→ **Task directions**
Would you print the records below without changing anything?

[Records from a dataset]
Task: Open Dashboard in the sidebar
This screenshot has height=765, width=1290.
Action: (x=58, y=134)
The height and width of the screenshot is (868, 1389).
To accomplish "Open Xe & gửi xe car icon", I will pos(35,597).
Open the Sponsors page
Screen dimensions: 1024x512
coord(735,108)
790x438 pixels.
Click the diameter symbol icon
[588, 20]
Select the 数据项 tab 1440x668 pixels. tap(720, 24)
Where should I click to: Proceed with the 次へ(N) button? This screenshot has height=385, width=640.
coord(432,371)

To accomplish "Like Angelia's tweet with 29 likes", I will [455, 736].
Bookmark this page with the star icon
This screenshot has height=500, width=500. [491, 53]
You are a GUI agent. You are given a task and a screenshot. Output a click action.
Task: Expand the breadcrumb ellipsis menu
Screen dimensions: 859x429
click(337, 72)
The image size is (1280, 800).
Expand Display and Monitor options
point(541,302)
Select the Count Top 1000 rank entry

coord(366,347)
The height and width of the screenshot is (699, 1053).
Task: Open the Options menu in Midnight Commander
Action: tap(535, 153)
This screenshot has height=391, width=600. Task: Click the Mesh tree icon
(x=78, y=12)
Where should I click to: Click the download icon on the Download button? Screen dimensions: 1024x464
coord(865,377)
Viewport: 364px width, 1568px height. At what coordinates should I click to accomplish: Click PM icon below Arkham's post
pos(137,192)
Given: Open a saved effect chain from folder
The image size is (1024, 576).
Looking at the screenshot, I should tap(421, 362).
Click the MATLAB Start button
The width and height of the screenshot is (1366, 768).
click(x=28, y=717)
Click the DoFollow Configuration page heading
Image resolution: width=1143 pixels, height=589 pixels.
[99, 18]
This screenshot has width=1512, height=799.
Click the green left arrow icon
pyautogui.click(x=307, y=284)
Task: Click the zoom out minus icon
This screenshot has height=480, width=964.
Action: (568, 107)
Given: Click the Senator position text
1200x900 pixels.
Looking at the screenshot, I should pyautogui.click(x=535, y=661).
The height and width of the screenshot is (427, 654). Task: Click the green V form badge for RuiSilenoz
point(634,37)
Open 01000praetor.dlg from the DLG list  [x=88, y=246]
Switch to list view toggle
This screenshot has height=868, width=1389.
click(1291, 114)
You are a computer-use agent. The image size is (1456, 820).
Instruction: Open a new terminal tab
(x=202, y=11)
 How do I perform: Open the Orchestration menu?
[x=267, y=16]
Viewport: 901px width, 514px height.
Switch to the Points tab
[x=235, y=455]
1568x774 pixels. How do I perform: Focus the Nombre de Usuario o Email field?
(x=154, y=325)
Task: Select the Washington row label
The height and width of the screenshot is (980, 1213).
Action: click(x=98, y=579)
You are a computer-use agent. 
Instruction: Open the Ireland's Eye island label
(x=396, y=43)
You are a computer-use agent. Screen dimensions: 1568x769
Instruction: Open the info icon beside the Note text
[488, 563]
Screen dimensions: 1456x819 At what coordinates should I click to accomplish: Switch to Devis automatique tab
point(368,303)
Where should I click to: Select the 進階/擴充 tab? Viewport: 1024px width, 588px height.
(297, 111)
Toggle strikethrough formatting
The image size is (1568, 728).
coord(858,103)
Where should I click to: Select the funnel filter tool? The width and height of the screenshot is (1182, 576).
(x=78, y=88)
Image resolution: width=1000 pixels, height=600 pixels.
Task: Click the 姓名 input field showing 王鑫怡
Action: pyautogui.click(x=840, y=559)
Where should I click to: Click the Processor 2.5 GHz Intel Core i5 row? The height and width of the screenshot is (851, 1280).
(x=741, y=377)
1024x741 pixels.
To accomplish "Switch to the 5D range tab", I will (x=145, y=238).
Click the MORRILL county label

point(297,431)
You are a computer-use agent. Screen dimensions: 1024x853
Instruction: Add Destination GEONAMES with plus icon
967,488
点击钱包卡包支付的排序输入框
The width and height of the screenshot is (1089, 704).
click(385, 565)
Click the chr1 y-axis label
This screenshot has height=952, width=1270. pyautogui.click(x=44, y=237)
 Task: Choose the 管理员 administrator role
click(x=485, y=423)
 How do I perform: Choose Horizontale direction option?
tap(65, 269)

→ **Answer section**
Task: Open Dashboard in the sidebar
This screenshot has height=765, width=1290.
Action: (x=58, y=134)
The height and width of the screenshot is (868, 1389).
To accomplish "Open Xe & gửi xe car icon", I will pos(35,597).
Open the Sponsors page
Screen dimensions: 1024x512
coord(735,108)
790x438 pixels.
Click the diameter symbol icon
[588, 20]
Select the 数据项 tab 1440x668 pixels. tap(720, 24)
Where should I click to: Proceed with the 次へ(N) button? This screenshot has height=385, width=640.
coord(432,371)

To accomplish "Like Angelia's tweet with 29 likes", I will [455, 736].
Bookmark this page with the star icon
This screenshot has height=500, width=500. [491, 53]
You are a GUI agent. You are given a task and a screenshot. Output a click action.
Task: Expand the breadcrumb ellipsis menu
Screen dimensions: 859x429
click(337, 72)
The image size is (1280, 800).
Expand Display and Monitor options
point(541,302)
Select the Count Top 1000 rank entry

coord(366,347)
The height and width of the screenshot is (699, 1053).
Task: Open the Options menu in Midnight Commander
Action: tap(535, 153)
This screenshot has height=391, width=600. Task: Click the Mesh tree icon
(x=78, y=12)
Where should I click to: Click the download icon on the Download button? Screen dimensions: 1024x464
coord(865,377)
Viewport: 364px width, 1568px height. At what coordinates should I click to accomplish: Click PM icon below Arkham's post
pos(137,192)
Given: Open a saved effect chain from folder
The image size is (1024, 576).
Looking at the screenshot, I should tap(421, 362).
Click the MATLAB Start button
The width and height of the screenshot is (1366, 768).
click(x=28, y=717)
Click the DoFollow Configuration page heading
Image resolution: width=1143 pixels, height=589 pixels.
[99, 18]
This screenshot has width=1512, height=799.
Click the green left arrow icon
pyautogui.click(x=307, y=284)
Task: Click the zoom out minus icon
This screenshot has height=480, width=964.
Action: (568, 107)
Given: Click the Senator position text
1200x900 pixels.
Looking at the screenshot, I should pyautogui.click(x=535, y=661).
The height and width of the screenshot is (427, 654). Task: Click the green V form badge for RuiSilenoz
point(634,37)
Open 01000praetor.dlg from the DLG list  [x=88, y=246]
Switch to list view toggle
This screenshot has height=868, width=1389.
click(1291, 114)
You are a computer-use agent. The image size is (1456, 820).
Instruction: Open a new terminal tab
(x=202, y=11)
 How do I perform: Open the Orchestration menu?
[x=267, y=16]
Viewport: 901px width, 514px height.
Switch to the Points tab
[x=235, y=455]
1568x774 pixels. How do I perform: Focus the Nombre de Usuario o Email field?
(x=154, y=325)
Task: Select the Washington row label
The height and width of the screenshot is (980, 1213).
Action: click(x=98, y=579)
You are a computer-use agent. 
Instruction: Open the Ireland's Eye island label
(x=396, y=43)
You are a computer-use agent. Screen dimensions: 1568x769
Instruction: Open the info icon beside the Note text
[488, 563]
Screen dimensions: 1456x819 At what coordinates should I click to accomplish: Switch to Devis automatique tab
point(368,303)
Where should I click to: Select the 進階/擴充 tab? Viewport: 1024px width, 588px height.
(297, 111)
Toggle strikethrough formatting
The image size is (1568, 728).
coord(858,103)
Where should I click to: Select the funnel filter tool? The width and height of the screenshot is (1182, 576).
(x=78, y=88)
Image resolution: width=1000 pixels, height=600 pixels.
Task: Click the 姓名 input field showing 王鑫怡
Action: pyautogui.click(x=840, y=559)
Where should I click to: Click the Processor 2.5 GHz Intel Core i5 row? The height and width of the screenshot is (851, 1280).
(x=741, y=377)
1024x741 pixels.
To accomplish "Switch to the 5D range tab", I will (x=145, y=238).
Click the MORRILL county label

point(297,431)
You are a computer-use agent. Screen dimensions: 1024x853
Instruction: Add Destination GEONAMES with plus icon
967,488
点击钱包卡包支付的排序输入框
The width and height of the screenshot is (1089, 704).
click(385, 565)
Click the chr1 y-axis label
This screenshot has height=952, width=1270. pyautogui.click(x=44, y=237)
 Task: Choose the 管理员 administrator role
click(x=485, y=423)
 How do I perform: Choose Horizontale direction option?
tap(65, 269)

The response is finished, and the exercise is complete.